On September 16, the Additional SP, Rajwardhan, attacked the media: “There seems to be a deliberate attempt in a section of the media to pressurise the police into taking a line of investigation — of Hindu fanatics being involved — but we will go by the ground reality and the rule book, and explore all the possibilities.”

Precisely what he had in mind became clear when he added: “But it seems to be the handwork of organised terrorists who want to destabilise the country and incite communal violence.” The patriotic Bajrang Dal was exonerated.

An informed correspondent found, however, that in Maharashtra, “the problem is that the intelligence gathering mechanism is focused on Islamic terrorist outfits.

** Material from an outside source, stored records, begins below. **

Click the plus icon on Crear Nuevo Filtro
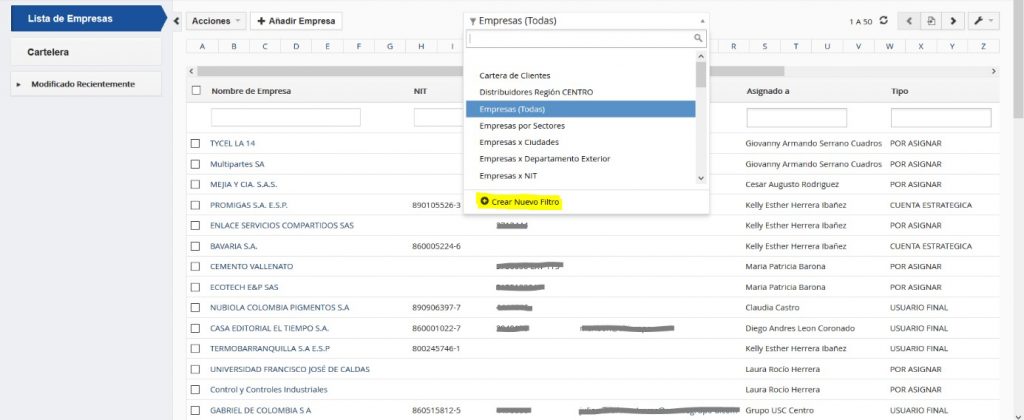Viewport: 1024px width, 420px height. click(485, 201)
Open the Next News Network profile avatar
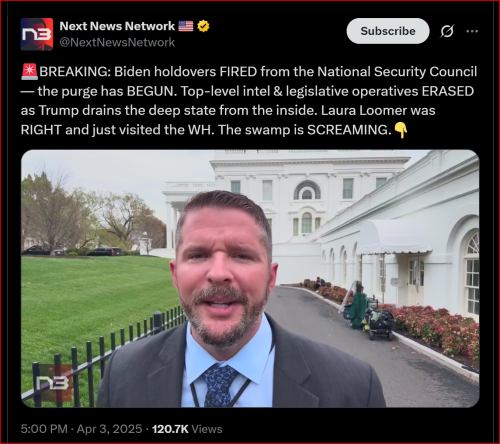This screenshot has width=500, height=444. click(37, 34)
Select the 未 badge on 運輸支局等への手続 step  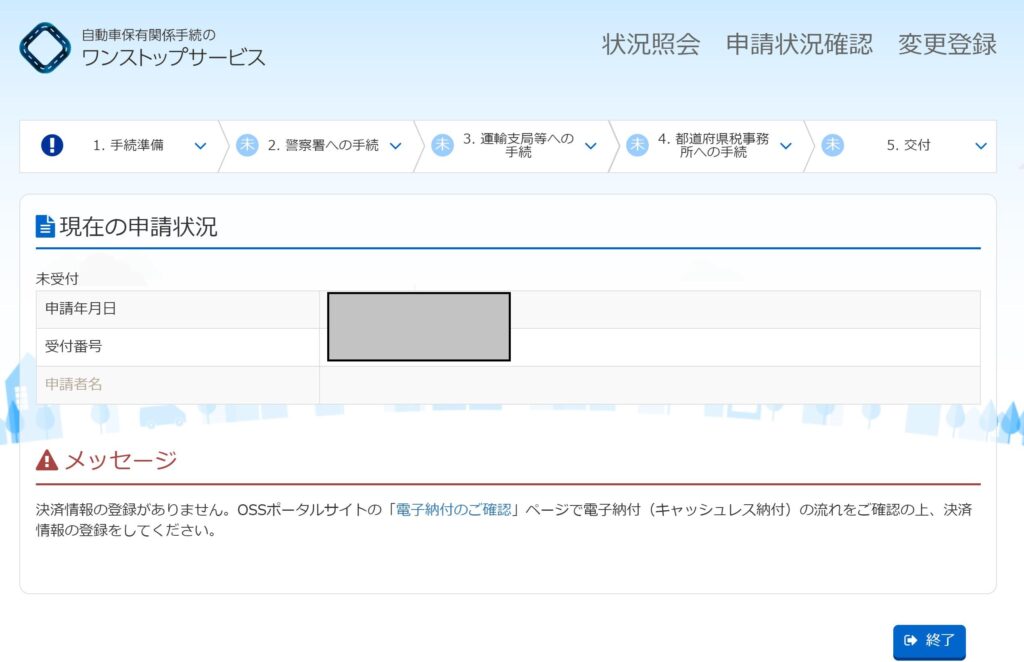pos(442,145)
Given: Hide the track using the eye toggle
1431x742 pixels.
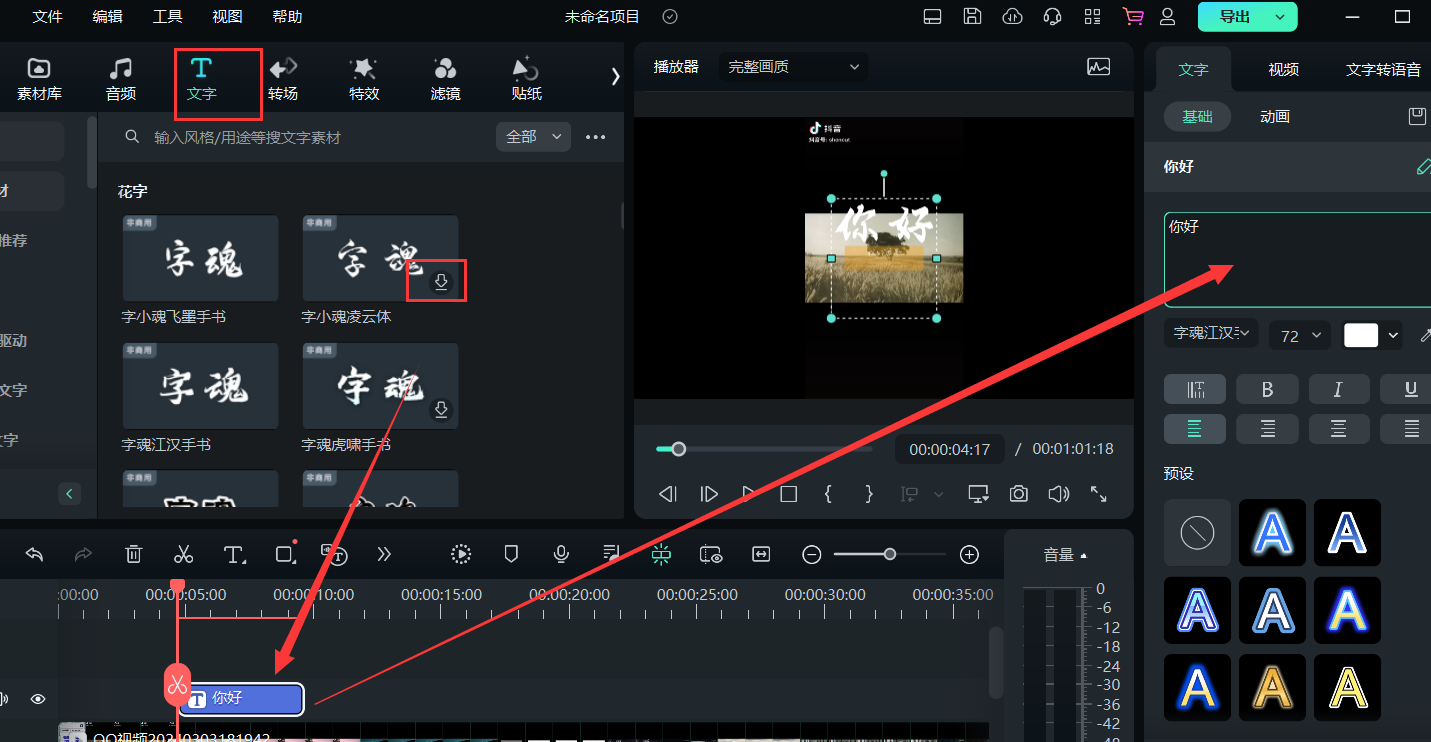Looking at the screenshot, I should click(x=37, y=699).
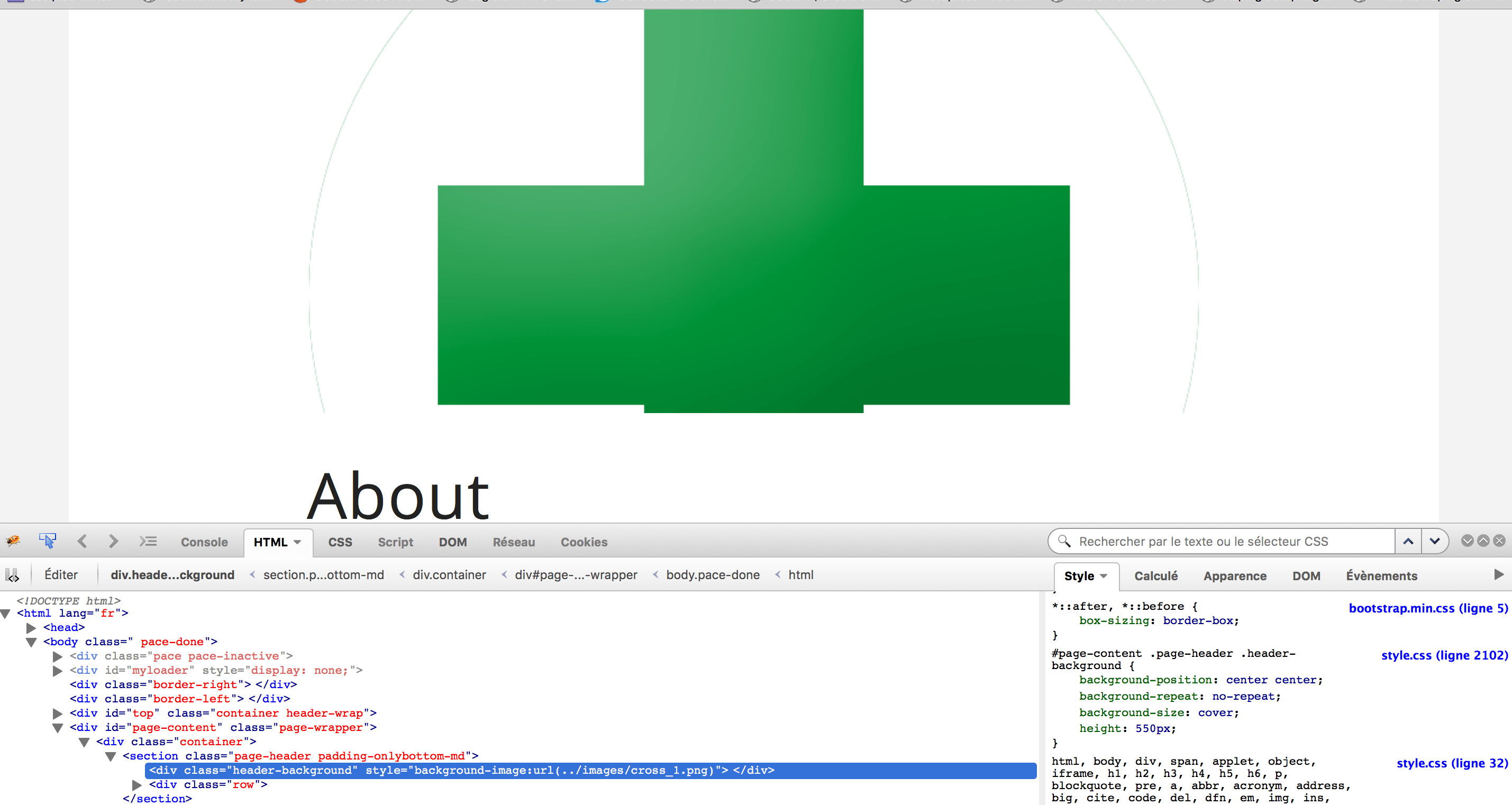Click the break on mutate icon

12,575
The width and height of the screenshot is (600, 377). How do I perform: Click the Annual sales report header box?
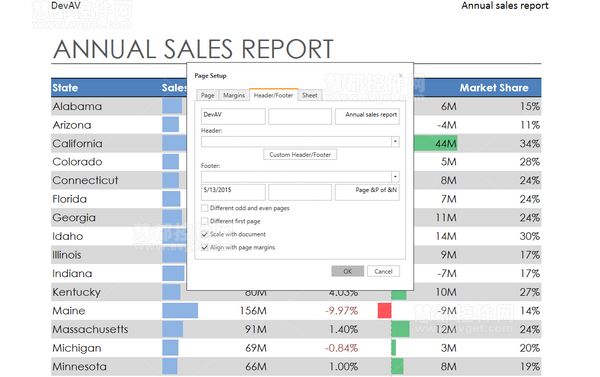tap(367, 116)
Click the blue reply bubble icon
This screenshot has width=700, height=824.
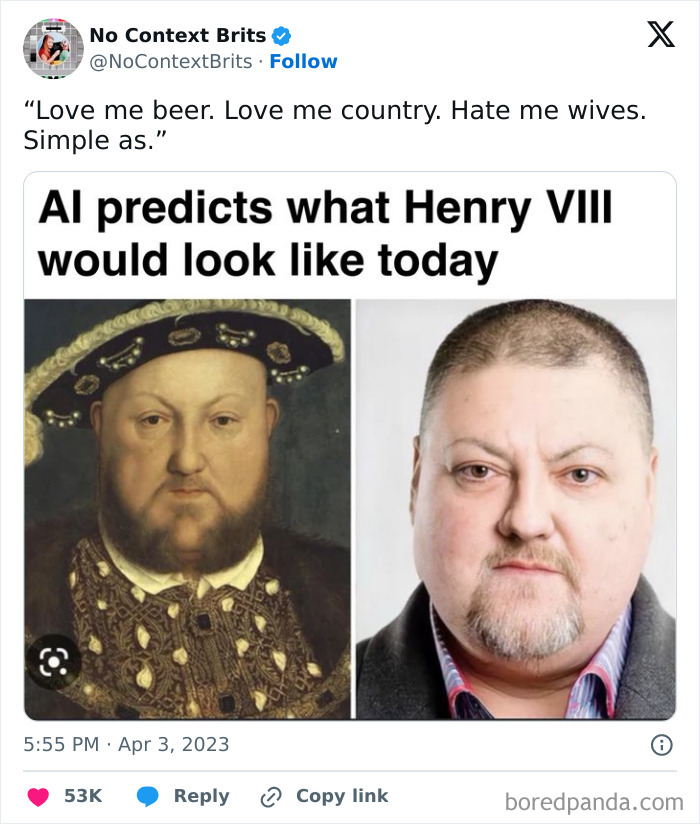click(x=148, y=796)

The Maharashtra police have few dossiers on Right-wing Hindu militants”. Despite the arrest of a Bajrang Dal activist, Sanjay Chaudhari, in Nanded for the bomb blast outside the Parbhani mosque, “the probe has not progressed.”

What has ‘progressed’ is the confidence in police assertions. ‘Local police backed by the ATS’ flatly told a noted correspondent that the Malegaon blasts “resemble the handiwork of Islamic terrorist organisations”. According to one correspondent, the Intelligence Bureau is also “working on the theory” that the LeT was behind those blasts and its men were at large

These pronouncements do nothing to narrow the trust deficit. None of the 32 police officers and men named in the Srikrishna report on the 1993 riots in Mumbai has been convicted.

Muslim MPs called on the PM after the Mumbai blasts and on Chief Minister Vilasrao Deshmukh after the Malegaon blasts to represent the community’s grievances. They were entitled to do so and discharged a duty. But they must not stop there.

Every injustice to any group is a deviation from Indian ideals. The communal bias of some policemen is part of a wider problem affecting secular values as well as the probity and effectiveness of the police force. It concerns all Indians.